Ever since I was a young boy, I had kept dogs. In the 1980s Rottweilers, bull terriers and other similar breeds were becoming popular, so I decided to set up a business selling them. The property we lived in was some distance from other homes, had plenty of space for kennels and so was ideal for this purpose. I bred English mastiffs, Staffordshire bull terriers, Rottweilers, Dobermanns and Jack Russells. The demand for these dogs in the south-east of England at that time could not be met. The success of the business took both Margaret and me by surprise. A stress-free job and financial security brought about domestic bliss. Margaret and I were, for the first time in what seemed like an age, happy again.
In June 1986 Margaret gave birth to our second daughter, Danielle. Life for us seemed to be getting better and better. But, as always in my life, highs were inevitably followed by lows. The more dogs I sold, the more dog-breeding businesses I noticed appearing. People I had supplied dogs to over a long period of time were beginning to use them to set up their own businesses. Bad publicity about unprovoked attacks on people by the breeds of dogs I sold also had a negative effect on my business. As my sales figures plummeted, I was forced to concede that I would have to look elsewhere to bolster my ever-decreasing income.

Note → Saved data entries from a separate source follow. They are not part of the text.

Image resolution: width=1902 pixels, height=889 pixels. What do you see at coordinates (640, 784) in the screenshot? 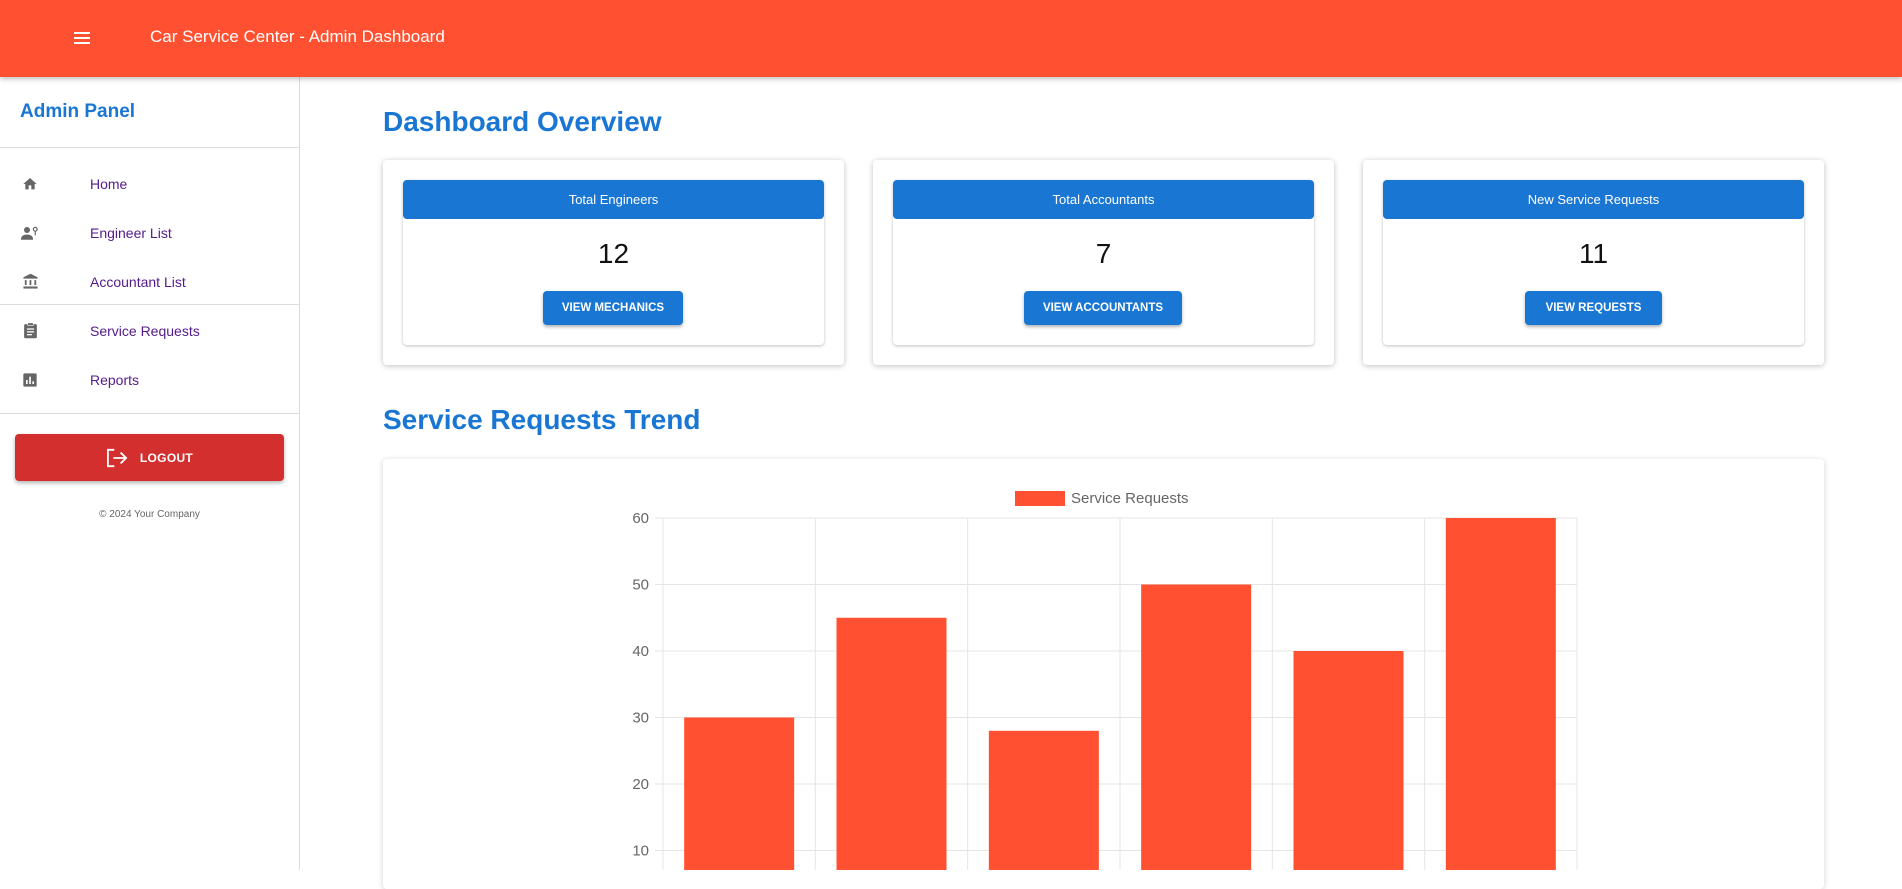
I see `y-tick-label: 20` at bounding box center [640, 784].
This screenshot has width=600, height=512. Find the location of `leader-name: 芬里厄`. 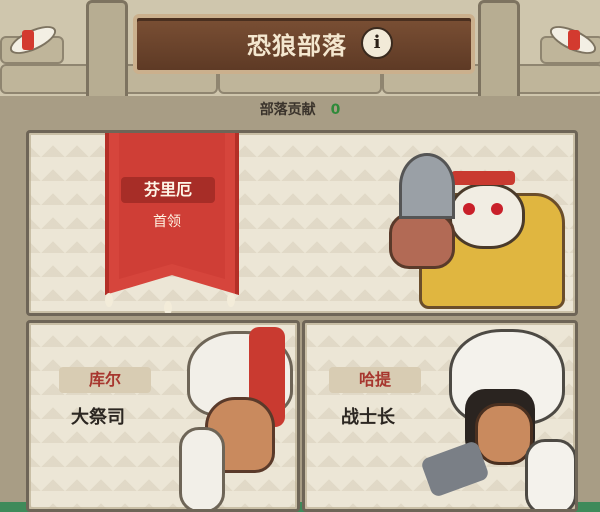

leader-name: 芬里厄 is located at coordinates (168, 190).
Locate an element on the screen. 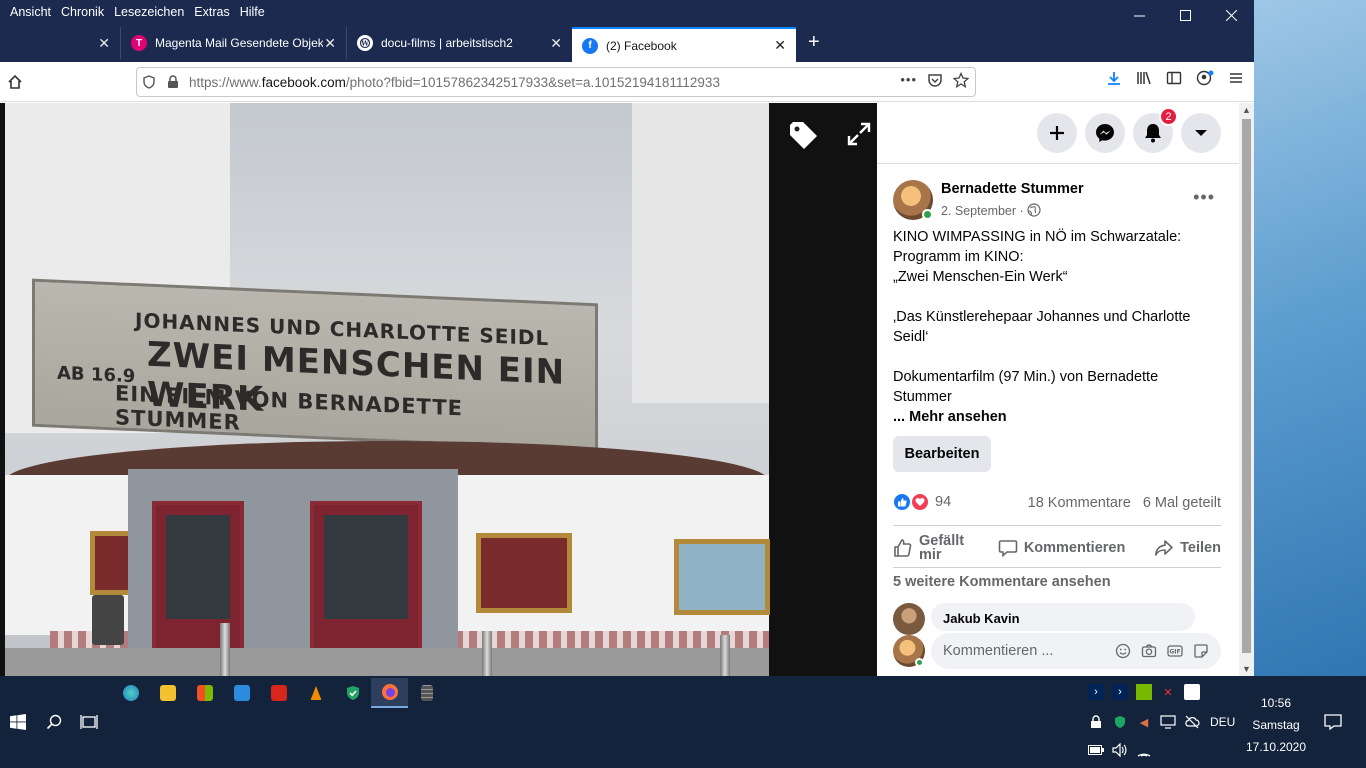  language-indicator: DEU is located at coordinates (1222, 722).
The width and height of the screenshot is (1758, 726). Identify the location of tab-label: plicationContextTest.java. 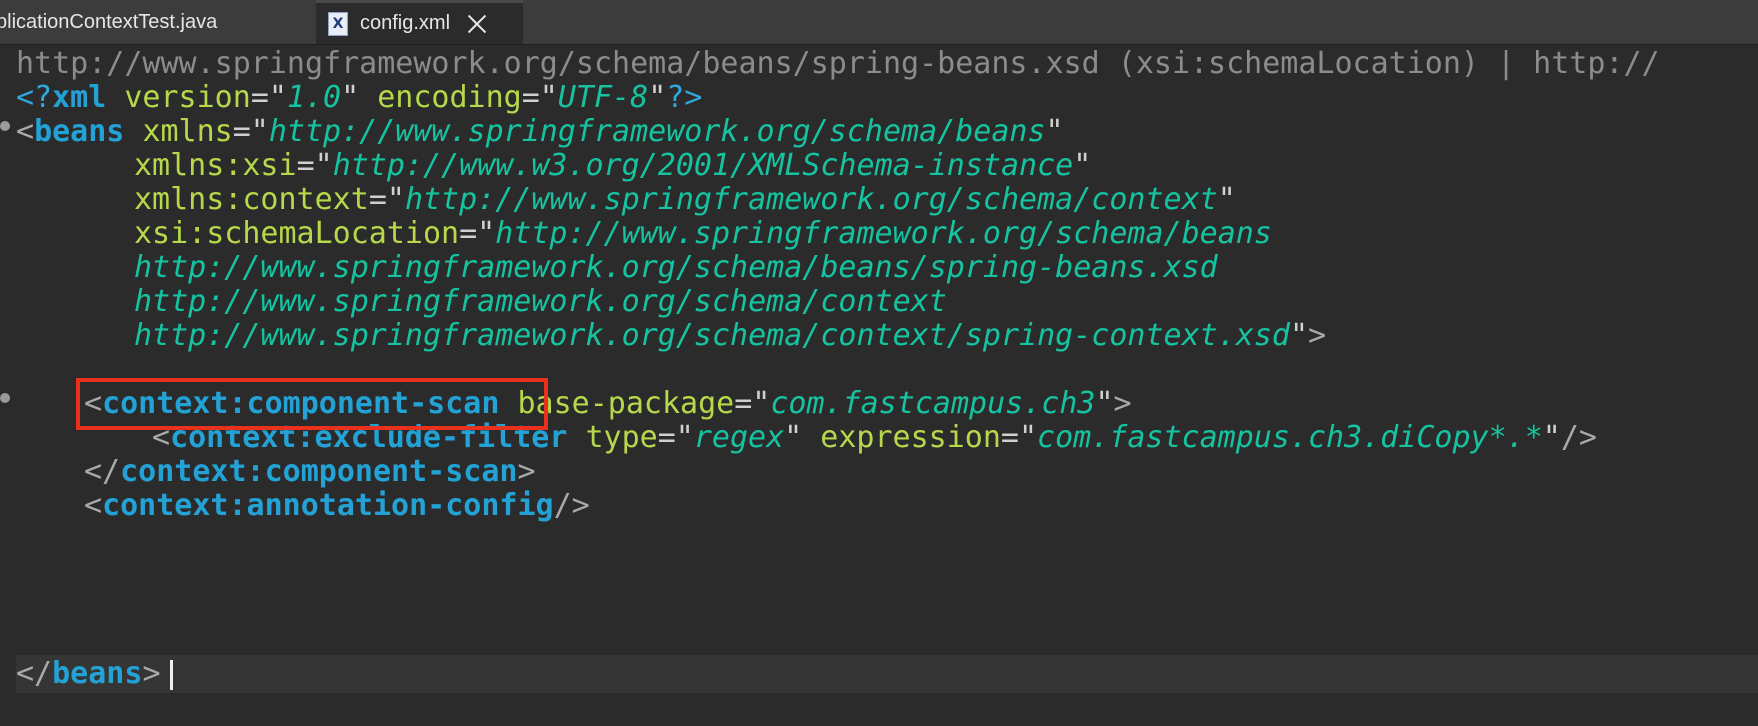
(109, 22).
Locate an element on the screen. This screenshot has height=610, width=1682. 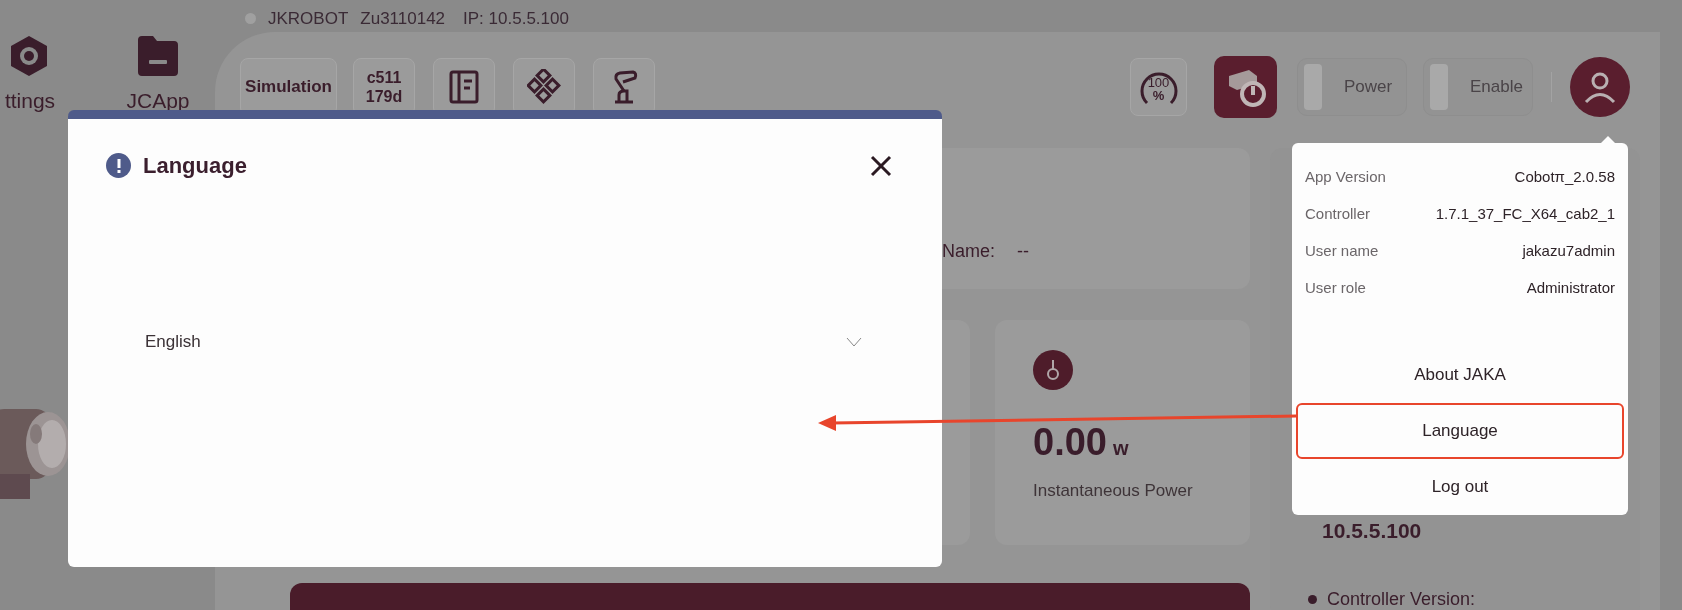
field-label: Name: is located at coordinates (968, 251).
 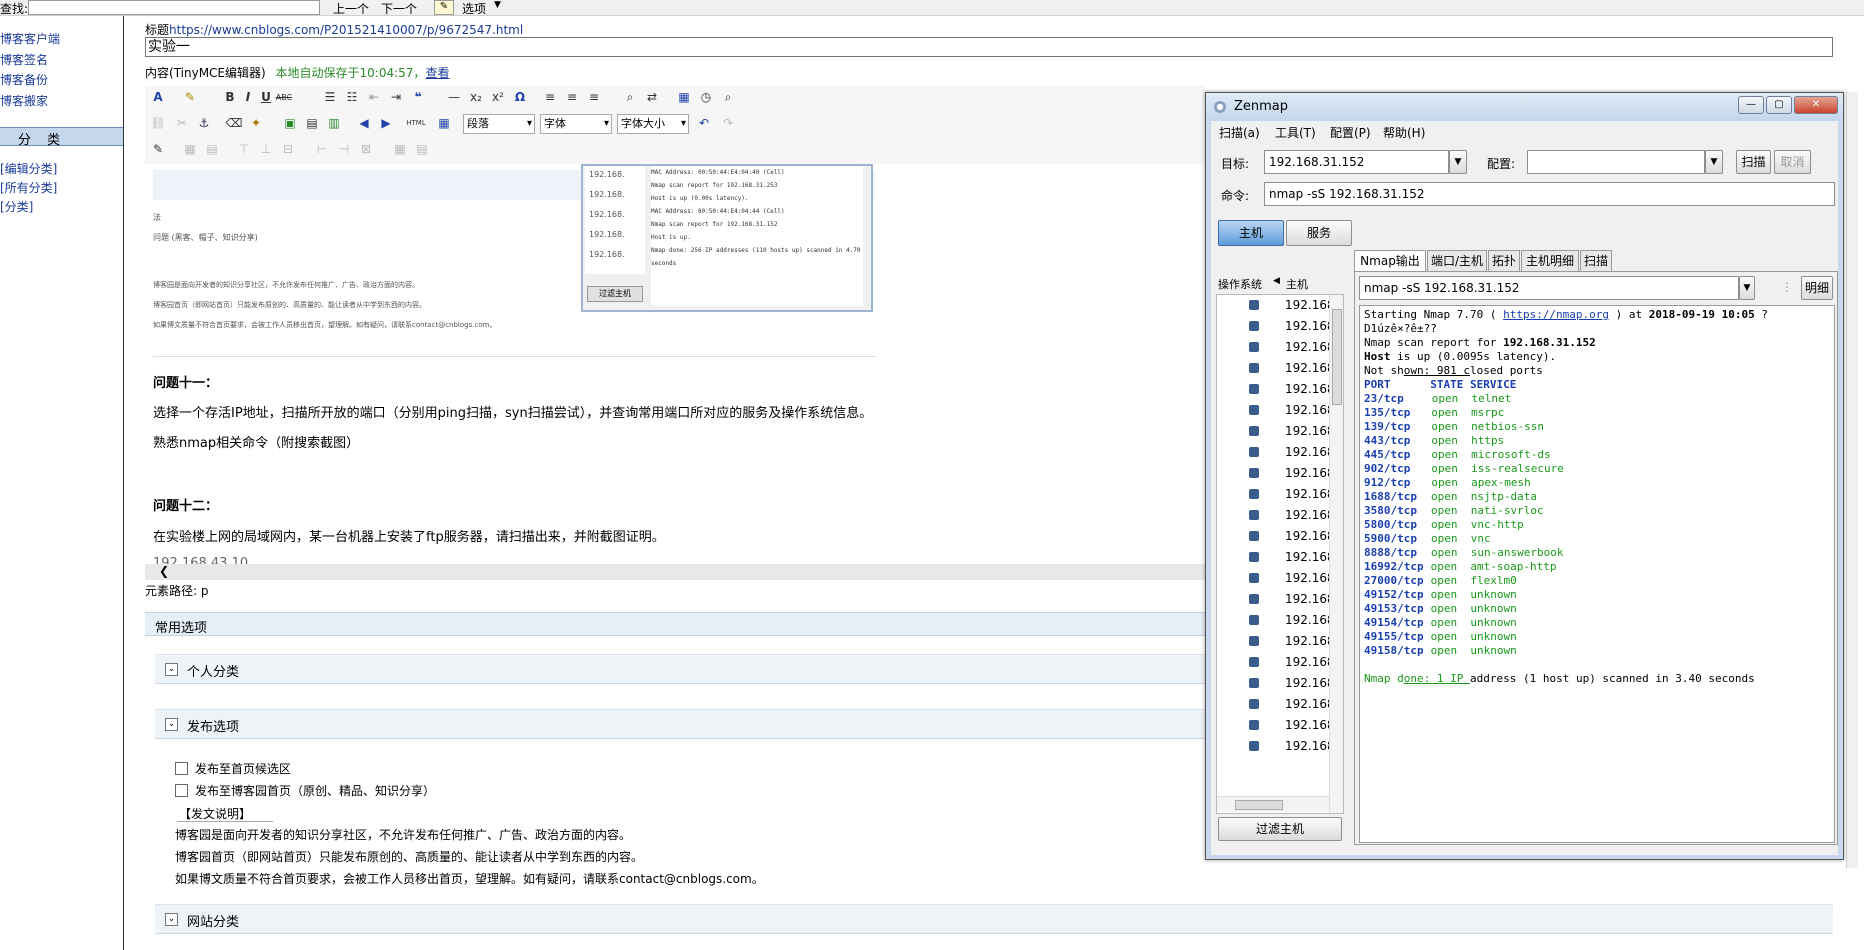 I want to click on menu-profile: 配置(P), so click(x=1350, y=132).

Through advertisements in the
Boxing News
magazine, I started to sell skipping ropes and something I had invented called the Martindale Reflex Ball. This device was a tennis ball attached to headgear by a long piece of rubber tubing. A fighter would punch and jab the ball, which would fly forward and back, assisting them with improving their hand and eye coordination. A lot of people initially scoffed at the idea, but I sold thousands of them. Robin Read, the WBF super-middleweight champion, who was also known as the Grim Reaper, purchased several, as did many other well-known professionals. The money I made from selling boxing equipment and breeding dogs was never going to make us rich, but we did manage to live what most would consider to be a fairly comfortable lifestyle.